* [Task objective] Once the line with "Instruction: Go to next gallery image arrow" is reached, output it and every line after it, exactly, through the end of the records below. Pictures are skipped.
────────────────
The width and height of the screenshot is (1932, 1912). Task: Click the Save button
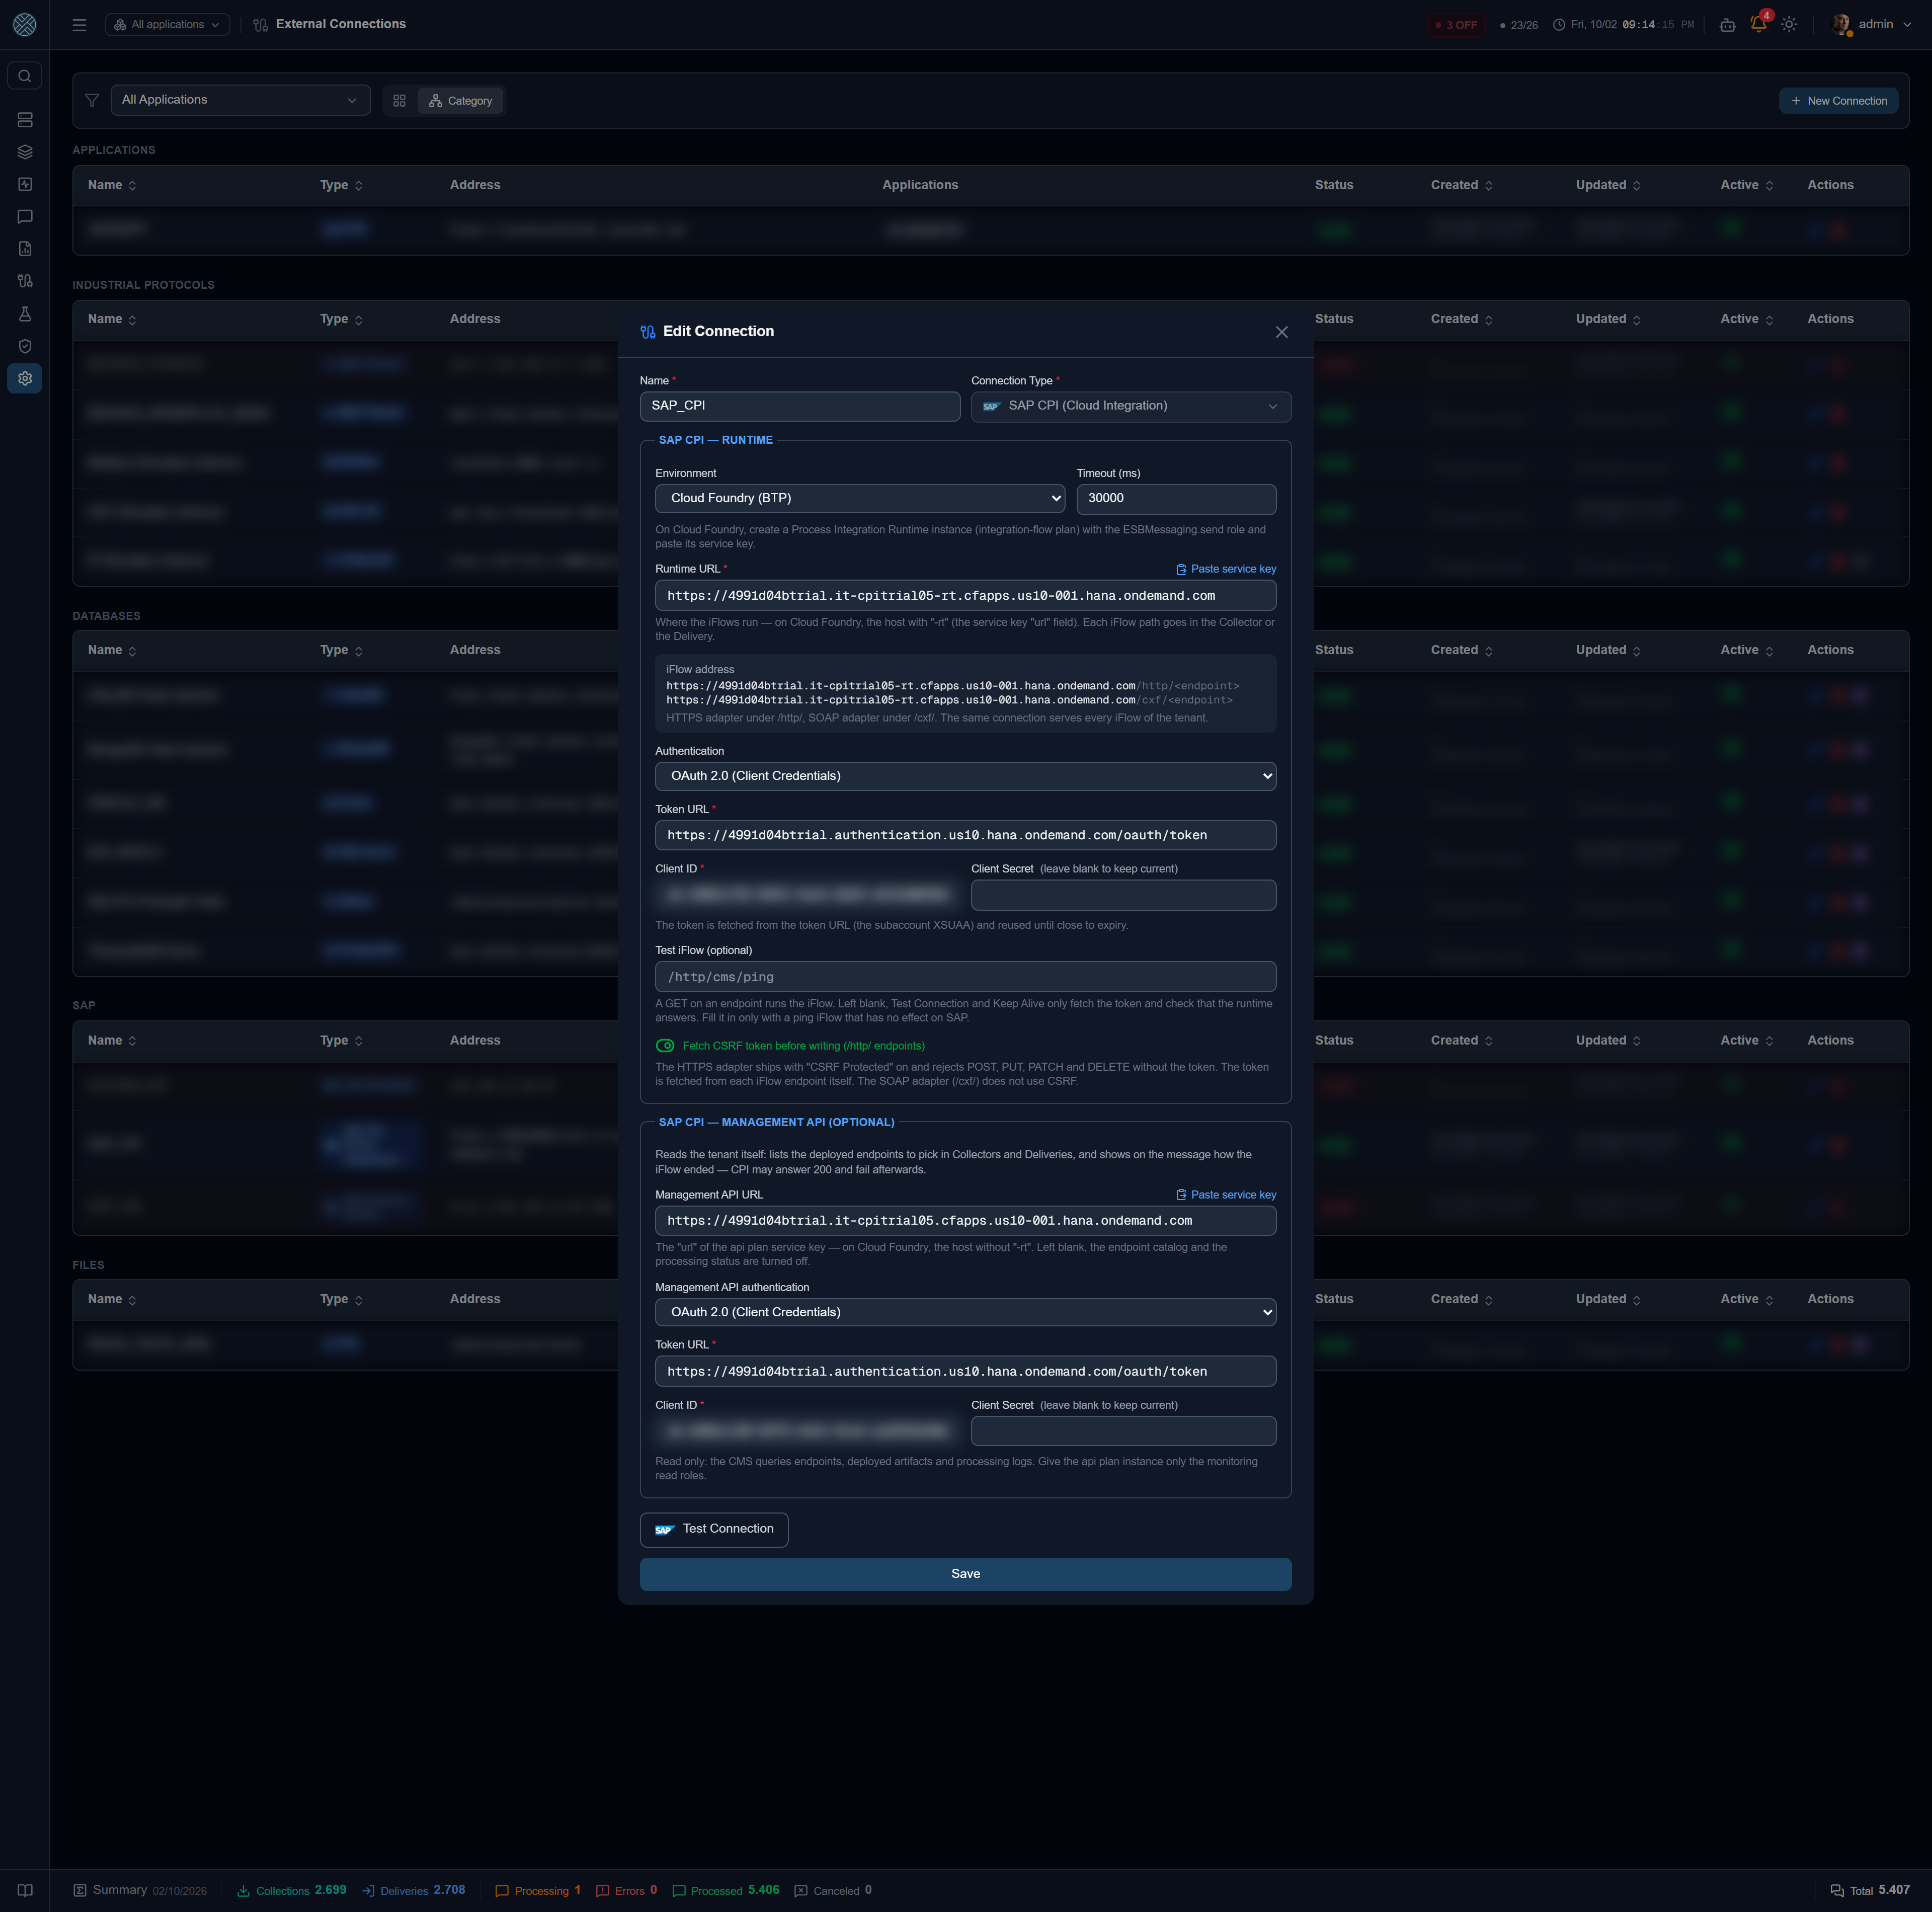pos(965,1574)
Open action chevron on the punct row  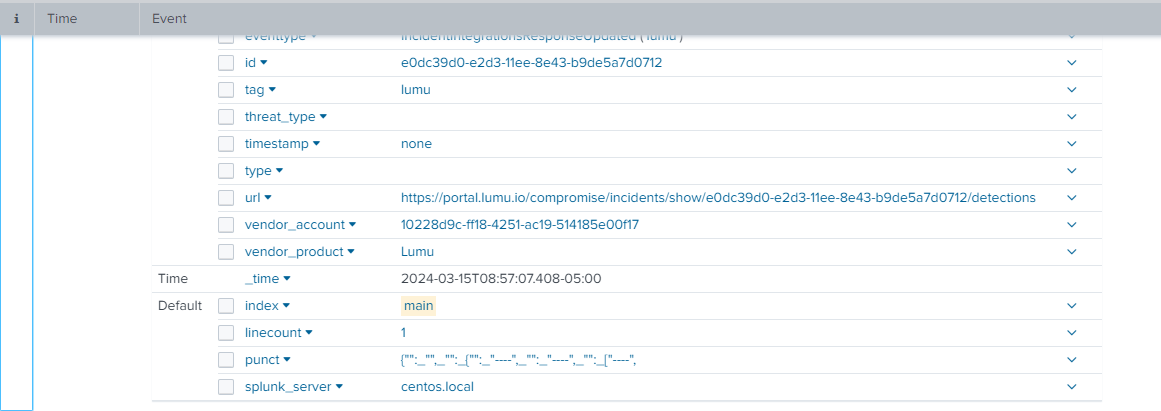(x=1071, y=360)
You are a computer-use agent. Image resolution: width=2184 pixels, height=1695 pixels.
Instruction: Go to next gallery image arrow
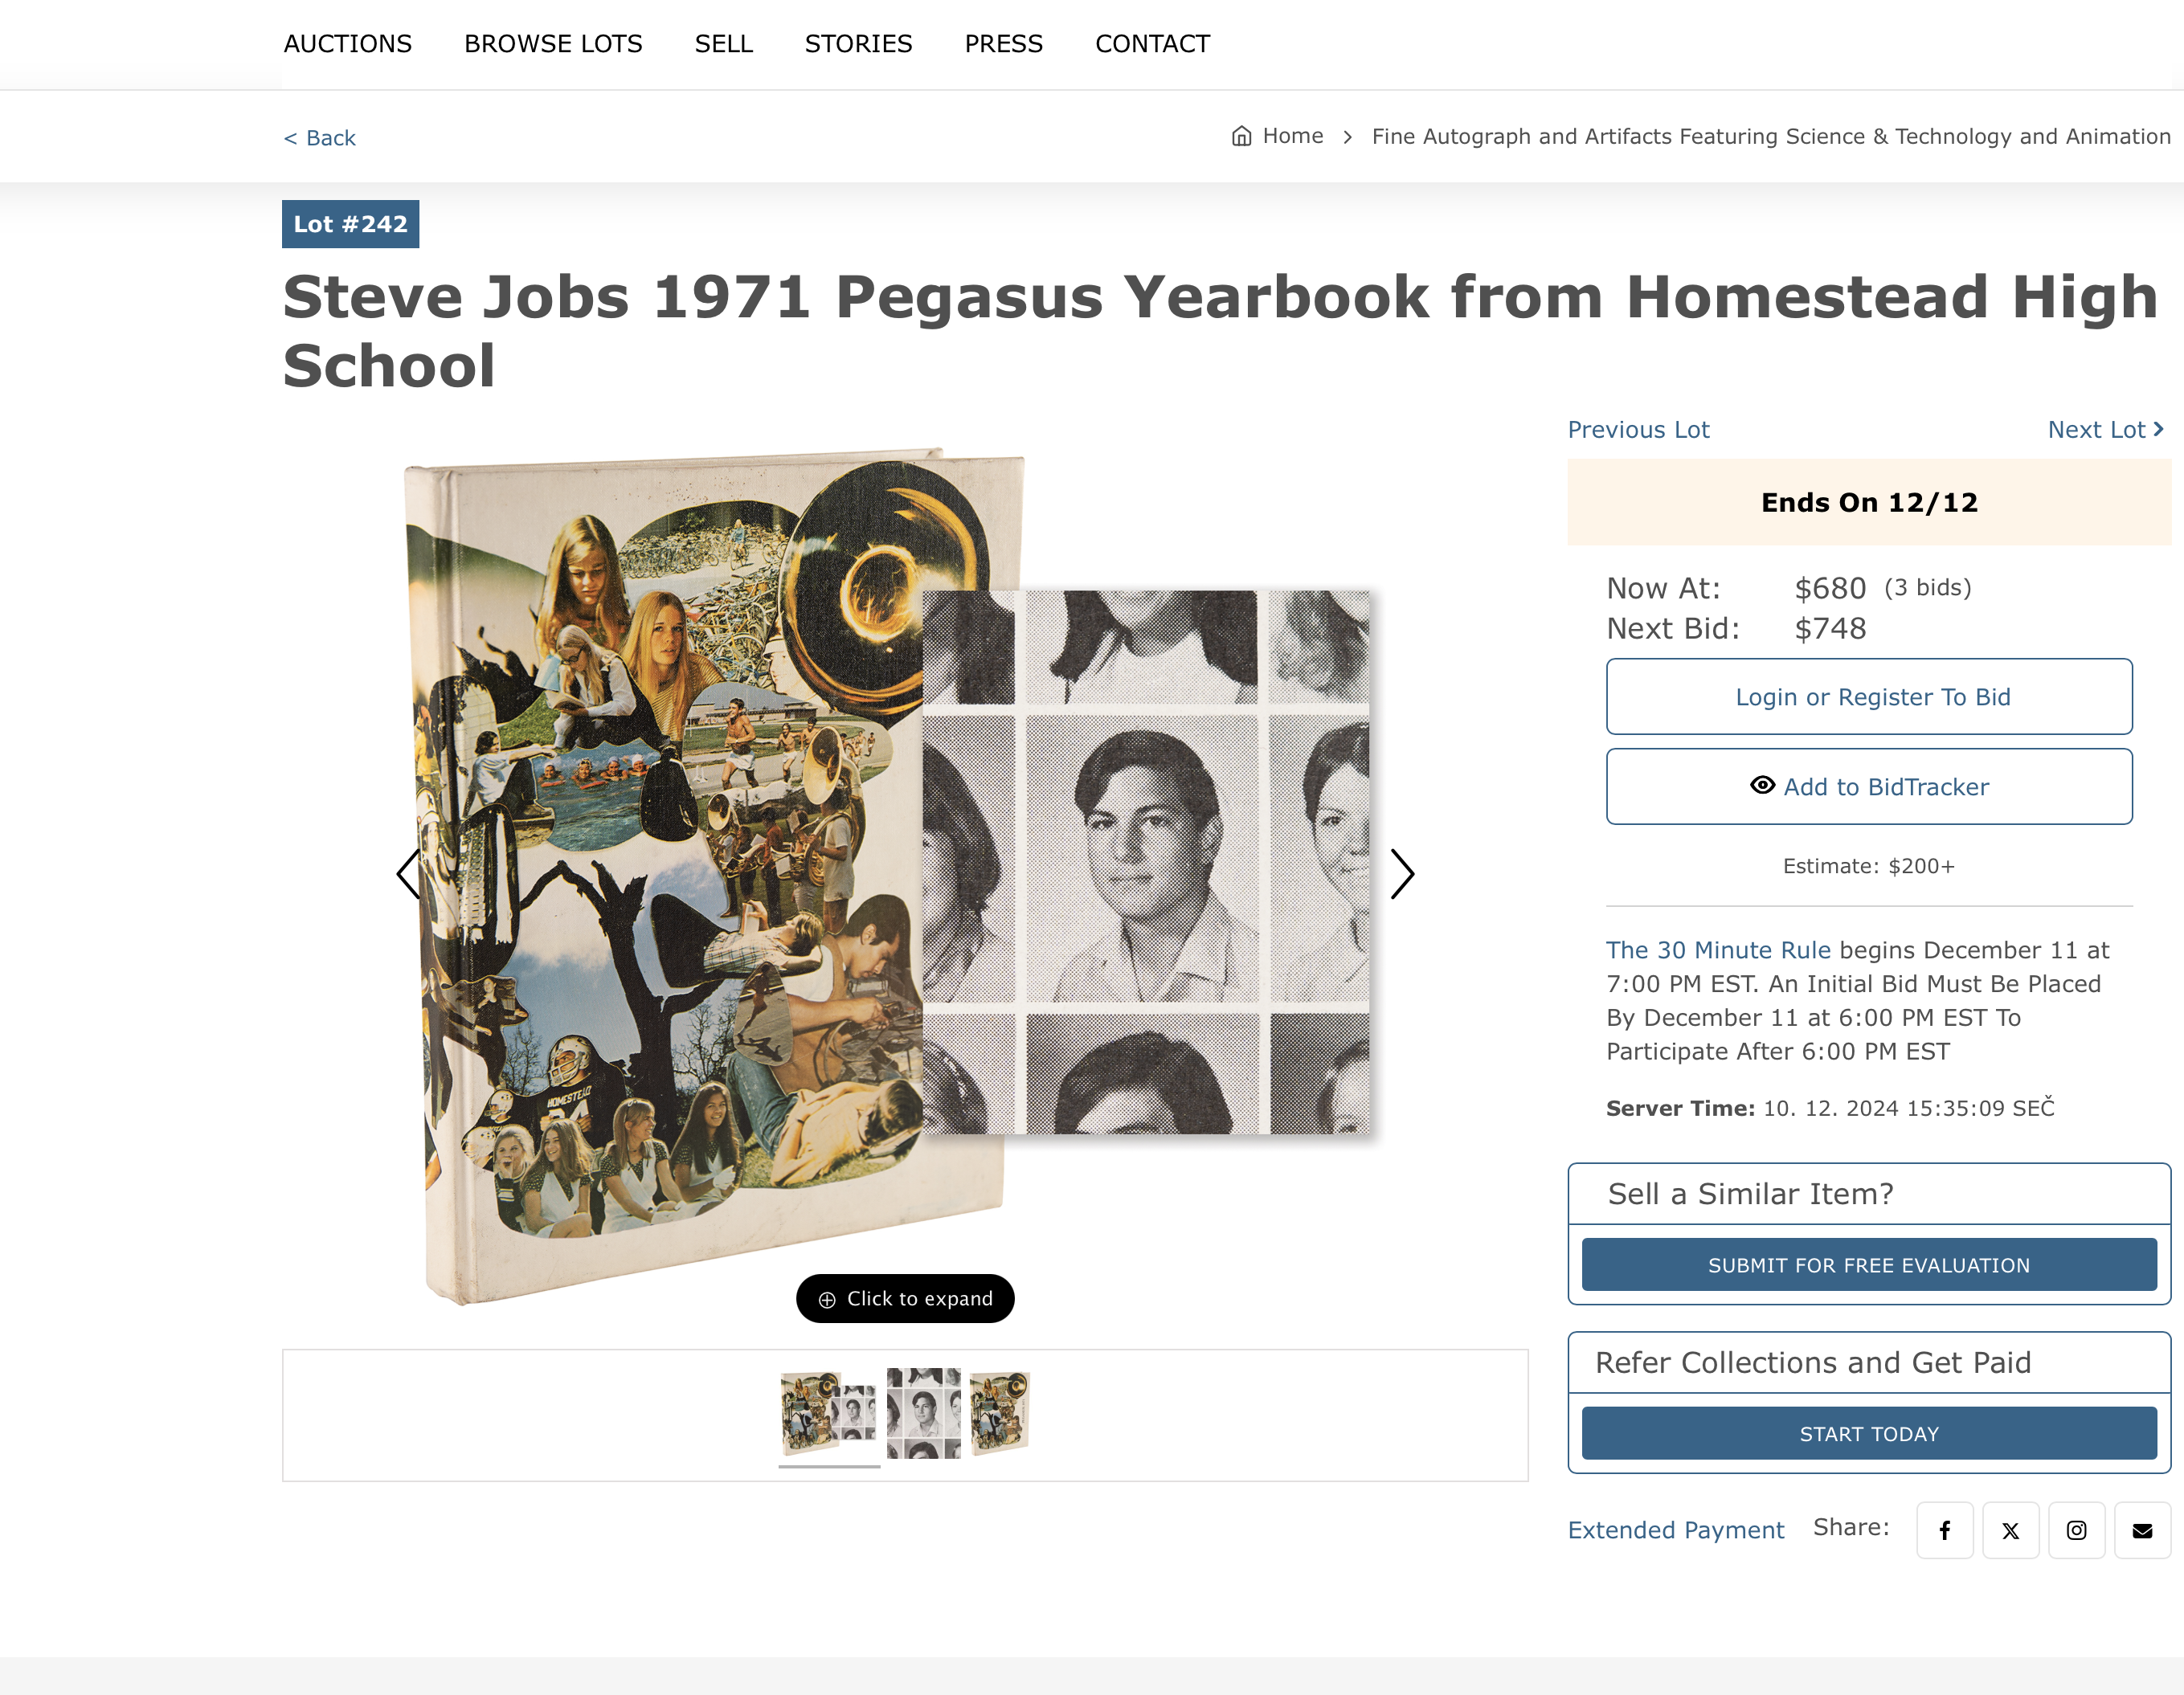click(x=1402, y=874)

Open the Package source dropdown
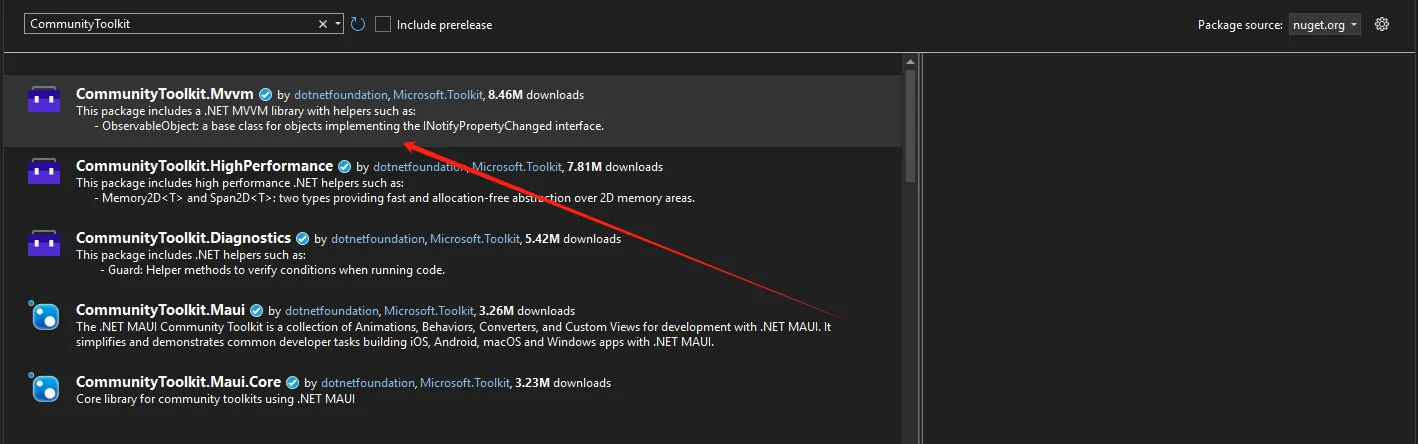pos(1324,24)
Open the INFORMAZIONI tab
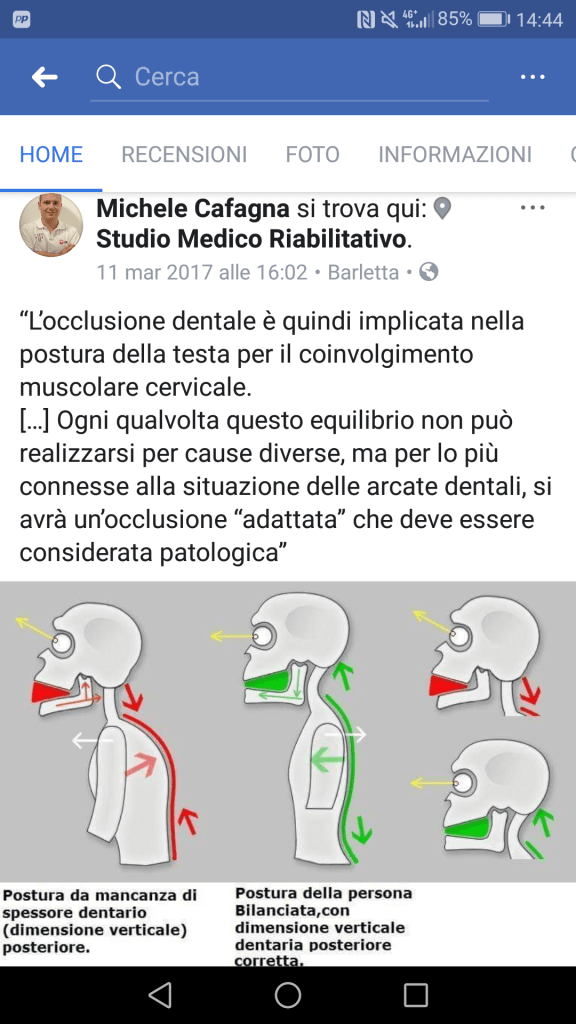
────────────────
* [Response to the task]
Instruction: Go to next gallery image arrow
click(x=1402, y=874)

Open the Package source dropdown
pos(1324,24)
Open the INFORMAZIONI tab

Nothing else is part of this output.